In Europa worden de kaarten echter iets anders geschud en komt de inflatie niet zozeer voort uit de gestegen vraag, maar wordt het voor een groot gedeelte veroorzaakt door de gestegen energieprijzen. Wat dat betreft is het goed om te lezen dat ze in Duitsland in Wilhelmshaven in slechts 194 dagen de benodigde infrastructuur hebben weten aan te leggen om half december het hervergassingsschip Hoegh Esperanza te kunnen ontvangen. Dit schip kan straks het door LNG-tankers aangeleverde vloeibare gas weer omzetten in normaal gas, geschikt voor het gasleidingennetwerk. Eind december meert er nogmaals zo’n schip aan, waarna er in 2023 nóg drie volgen. In totaal hoopt de Duitse regering hiermee 50 tot 60 procent van het Russische gas te vervangen door LNG.

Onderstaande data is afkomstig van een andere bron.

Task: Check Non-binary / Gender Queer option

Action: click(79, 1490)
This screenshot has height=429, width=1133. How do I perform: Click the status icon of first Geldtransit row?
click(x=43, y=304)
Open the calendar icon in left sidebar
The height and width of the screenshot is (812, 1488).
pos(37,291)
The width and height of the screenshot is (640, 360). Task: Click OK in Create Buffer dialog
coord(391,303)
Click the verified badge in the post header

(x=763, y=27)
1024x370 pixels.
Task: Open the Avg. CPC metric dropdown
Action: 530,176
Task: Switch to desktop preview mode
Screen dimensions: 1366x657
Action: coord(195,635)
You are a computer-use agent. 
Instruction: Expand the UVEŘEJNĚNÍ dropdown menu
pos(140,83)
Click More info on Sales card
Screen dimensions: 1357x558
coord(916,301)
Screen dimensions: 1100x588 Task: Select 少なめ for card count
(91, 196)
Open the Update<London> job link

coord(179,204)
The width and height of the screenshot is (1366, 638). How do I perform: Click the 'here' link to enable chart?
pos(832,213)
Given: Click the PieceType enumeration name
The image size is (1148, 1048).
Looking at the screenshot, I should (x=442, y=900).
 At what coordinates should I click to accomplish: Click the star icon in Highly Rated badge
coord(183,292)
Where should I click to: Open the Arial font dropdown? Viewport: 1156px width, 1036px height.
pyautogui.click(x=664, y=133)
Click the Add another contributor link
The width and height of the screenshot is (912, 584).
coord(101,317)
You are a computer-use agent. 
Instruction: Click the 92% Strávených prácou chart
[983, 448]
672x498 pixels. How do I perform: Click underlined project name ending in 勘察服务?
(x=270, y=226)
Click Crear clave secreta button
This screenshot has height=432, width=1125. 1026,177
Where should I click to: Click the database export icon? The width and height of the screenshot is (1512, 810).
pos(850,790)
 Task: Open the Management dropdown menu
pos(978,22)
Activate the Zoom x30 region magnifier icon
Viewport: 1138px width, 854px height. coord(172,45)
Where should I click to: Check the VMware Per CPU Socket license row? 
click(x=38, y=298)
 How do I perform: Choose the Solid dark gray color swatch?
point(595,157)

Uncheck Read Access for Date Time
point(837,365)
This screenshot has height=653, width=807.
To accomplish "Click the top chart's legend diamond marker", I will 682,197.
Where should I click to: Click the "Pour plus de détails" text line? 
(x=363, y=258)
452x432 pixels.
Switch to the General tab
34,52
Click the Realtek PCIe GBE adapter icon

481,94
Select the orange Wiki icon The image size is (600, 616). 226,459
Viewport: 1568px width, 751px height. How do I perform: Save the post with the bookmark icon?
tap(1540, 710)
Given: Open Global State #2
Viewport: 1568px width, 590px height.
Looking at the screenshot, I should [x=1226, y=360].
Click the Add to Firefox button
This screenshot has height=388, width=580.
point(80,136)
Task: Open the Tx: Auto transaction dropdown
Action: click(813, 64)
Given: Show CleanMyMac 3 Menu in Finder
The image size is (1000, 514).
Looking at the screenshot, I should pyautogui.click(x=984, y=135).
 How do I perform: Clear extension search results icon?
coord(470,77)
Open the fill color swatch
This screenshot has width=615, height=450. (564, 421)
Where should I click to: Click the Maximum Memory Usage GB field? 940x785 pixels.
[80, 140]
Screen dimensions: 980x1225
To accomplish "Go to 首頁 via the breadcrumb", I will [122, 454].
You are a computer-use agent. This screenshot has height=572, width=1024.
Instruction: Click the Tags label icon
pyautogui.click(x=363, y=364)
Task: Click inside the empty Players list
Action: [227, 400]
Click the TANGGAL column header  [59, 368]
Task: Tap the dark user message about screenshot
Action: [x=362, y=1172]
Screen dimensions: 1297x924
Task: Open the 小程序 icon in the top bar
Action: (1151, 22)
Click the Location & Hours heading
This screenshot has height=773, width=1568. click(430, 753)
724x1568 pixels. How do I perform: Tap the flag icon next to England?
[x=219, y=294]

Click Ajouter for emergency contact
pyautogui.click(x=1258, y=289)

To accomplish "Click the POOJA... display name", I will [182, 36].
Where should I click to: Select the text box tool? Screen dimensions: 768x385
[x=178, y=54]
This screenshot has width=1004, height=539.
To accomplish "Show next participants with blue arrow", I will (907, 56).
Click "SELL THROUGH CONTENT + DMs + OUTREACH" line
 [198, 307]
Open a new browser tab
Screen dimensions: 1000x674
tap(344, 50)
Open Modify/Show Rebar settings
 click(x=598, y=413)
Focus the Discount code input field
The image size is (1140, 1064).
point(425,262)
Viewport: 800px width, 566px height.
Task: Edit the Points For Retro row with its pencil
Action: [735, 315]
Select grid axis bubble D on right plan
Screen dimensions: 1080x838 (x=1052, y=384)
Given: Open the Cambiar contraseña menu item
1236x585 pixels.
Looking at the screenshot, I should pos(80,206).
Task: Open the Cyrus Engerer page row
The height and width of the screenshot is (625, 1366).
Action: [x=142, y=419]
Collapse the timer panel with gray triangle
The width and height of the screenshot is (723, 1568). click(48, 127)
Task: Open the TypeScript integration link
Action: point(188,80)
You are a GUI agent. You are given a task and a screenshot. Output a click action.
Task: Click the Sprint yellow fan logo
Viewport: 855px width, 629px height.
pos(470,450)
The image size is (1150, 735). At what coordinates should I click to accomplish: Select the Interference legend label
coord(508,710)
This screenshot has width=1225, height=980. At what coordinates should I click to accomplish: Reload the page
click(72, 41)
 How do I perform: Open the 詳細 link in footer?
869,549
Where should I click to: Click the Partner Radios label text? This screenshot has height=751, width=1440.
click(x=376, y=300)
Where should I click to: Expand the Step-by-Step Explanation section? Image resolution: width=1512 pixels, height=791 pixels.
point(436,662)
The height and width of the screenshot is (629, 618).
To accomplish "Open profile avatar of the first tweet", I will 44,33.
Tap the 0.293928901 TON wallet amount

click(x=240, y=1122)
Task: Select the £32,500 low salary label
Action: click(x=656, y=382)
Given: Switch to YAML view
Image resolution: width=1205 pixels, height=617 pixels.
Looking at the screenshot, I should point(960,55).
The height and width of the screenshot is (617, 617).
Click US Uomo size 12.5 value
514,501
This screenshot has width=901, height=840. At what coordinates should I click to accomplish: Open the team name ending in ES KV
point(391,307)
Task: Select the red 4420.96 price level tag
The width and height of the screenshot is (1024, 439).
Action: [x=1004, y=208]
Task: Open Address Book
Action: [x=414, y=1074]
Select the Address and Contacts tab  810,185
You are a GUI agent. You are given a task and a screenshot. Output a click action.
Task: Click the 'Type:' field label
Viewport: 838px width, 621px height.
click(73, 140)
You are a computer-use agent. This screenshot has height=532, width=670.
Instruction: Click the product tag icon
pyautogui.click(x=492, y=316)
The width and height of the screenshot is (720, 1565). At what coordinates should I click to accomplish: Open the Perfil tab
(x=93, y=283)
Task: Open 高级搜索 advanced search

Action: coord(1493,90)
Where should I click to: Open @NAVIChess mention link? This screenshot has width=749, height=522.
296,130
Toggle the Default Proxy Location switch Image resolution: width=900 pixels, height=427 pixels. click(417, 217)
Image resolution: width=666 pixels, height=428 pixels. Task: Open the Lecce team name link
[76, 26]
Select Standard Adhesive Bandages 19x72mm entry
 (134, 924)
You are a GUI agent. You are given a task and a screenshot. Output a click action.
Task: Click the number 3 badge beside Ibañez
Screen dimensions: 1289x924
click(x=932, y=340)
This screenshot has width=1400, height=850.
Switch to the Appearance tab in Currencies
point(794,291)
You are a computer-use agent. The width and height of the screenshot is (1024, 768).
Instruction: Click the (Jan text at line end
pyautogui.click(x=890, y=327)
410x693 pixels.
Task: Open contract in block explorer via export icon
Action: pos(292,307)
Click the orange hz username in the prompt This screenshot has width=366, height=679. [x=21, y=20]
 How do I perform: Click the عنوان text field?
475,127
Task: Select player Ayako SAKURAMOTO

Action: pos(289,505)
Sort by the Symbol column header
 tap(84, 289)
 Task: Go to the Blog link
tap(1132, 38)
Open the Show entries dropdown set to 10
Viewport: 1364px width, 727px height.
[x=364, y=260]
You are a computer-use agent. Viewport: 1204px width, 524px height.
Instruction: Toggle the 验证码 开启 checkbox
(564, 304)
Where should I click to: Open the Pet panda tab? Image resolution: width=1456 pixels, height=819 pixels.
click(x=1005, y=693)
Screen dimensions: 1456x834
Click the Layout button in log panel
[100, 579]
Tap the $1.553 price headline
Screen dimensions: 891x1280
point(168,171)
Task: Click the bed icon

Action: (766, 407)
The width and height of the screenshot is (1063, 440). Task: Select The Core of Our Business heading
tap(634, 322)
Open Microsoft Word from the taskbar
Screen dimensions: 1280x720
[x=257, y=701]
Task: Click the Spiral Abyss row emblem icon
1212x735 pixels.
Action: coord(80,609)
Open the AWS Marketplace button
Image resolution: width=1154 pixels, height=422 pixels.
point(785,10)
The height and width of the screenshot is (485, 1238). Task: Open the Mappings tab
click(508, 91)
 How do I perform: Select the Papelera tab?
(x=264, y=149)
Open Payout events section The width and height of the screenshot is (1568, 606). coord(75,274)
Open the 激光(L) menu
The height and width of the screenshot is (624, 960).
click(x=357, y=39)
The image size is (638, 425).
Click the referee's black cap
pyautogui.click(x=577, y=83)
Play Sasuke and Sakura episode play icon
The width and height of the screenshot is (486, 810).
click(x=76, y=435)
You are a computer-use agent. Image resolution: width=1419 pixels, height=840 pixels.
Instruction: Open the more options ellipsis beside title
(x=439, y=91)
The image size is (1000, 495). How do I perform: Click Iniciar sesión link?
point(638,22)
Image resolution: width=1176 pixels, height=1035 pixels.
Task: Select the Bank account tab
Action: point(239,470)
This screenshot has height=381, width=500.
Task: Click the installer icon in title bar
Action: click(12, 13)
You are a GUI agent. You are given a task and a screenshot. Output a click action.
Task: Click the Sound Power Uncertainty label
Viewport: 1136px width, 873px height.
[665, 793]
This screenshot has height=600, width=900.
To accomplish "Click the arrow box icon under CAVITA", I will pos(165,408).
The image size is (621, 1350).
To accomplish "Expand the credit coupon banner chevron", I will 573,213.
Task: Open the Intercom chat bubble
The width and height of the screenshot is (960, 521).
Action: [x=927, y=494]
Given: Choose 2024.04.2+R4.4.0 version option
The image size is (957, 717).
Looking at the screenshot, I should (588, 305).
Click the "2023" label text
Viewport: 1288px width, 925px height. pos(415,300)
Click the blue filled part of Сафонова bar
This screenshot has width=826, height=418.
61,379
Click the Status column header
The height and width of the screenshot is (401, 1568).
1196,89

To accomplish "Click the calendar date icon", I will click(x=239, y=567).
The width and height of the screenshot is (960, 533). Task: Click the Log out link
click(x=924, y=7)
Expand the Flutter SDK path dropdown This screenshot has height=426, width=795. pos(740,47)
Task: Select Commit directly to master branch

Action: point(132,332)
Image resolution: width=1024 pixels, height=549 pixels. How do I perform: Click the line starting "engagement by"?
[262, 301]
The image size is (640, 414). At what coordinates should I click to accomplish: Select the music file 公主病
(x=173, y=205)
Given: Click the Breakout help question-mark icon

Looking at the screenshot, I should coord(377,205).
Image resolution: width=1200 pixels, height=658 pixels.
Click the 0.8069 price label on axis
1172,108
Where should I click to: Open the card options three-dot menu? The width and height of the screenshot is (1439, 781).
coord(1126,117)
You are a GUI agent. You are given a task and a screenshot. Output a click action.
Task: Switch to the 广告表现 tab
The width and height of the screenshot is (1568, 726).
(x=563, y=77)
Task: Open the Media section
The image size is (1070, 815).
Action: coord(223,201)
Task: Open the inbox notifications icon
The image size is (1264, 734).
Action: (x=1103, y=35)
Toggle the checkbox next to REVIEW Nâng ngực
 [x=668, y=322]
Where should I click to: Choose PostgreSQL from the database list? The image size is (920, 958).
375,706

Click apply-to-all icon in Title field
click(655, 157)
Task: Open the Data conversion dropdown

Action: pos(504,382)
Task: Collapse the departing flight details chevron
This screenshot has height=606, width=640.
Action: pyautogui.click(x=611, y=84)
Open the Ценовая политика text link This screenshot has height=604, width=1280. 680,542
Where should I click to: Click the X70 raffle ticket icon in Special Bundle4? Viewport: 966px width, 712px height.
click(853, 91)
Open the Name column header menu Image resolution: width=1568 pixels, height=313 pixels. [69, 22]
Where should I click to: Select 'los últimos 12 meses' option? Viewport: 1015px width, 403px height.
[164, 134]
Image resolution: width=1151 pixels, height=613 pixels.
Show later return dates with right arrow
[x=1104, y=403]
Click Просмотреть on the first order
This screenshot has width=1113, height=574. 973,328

Maar we moeten dus nog een maand wachten voordat uit deze hoek verlichting komt. Dat dat hoognodig is, bleek gisteren toen de Europese gasprijzen weer eens met 10 procent stegen. En dat had naast het kouder wordende weer meerdere oorzaken. Vanwege brand in een technische installatie bij het Noorse Åsgard-gasveld heeft Europa’s grootste gasleverancier Equinor de productie daar moeten stilleggen. Daarnaast speelt ook de brand die in juni woedde bij de Amerikaanse Freeport LNG terminal nog steeds parten. De heropstart valt wederom tegen waardoor Freeport ook de geplande leveringen voor november en december hoogstwaarschijnlijk moet annuleren. De Europese inflatie zou daarmee wel eens een veel grilliger patroon kunnen vertonen dan de Amerikaanse. Beleggers doen er dan ook nog steeds goed aan deels in olie- en gasaandelen belegd te zitten.
Dat is ook de boodschap die Warren Buffett dit jaar lijkt uit te dragen. Met zijn vlaggenschip Berkshire Hathaway heeft hij zijn aandelenbelang in Occidental Petroleum (NYSE:OXY) in het derde kwartaal met 22,5 procent uitgebreid naar 194,4 miljoen aandelen. Ook het belang in Chevron (NYSE:CVX) breidde hij uit met ongeveer 4 miljoen aandelen. Verrassend echter was zijn nieuwe positie in Taiwan Semiconductor (TSMC), de grootste chipproducent ter wereld. Dat het orakel van Omaha nog steeds indruk weet te maken, bleek wel uit de koersreactie. TSMC, met een beurswaarde van rond de 400 miljard dollar toch ook geen kleine jongen, wist hierop met maar liefst 10,5 procent te stijgen.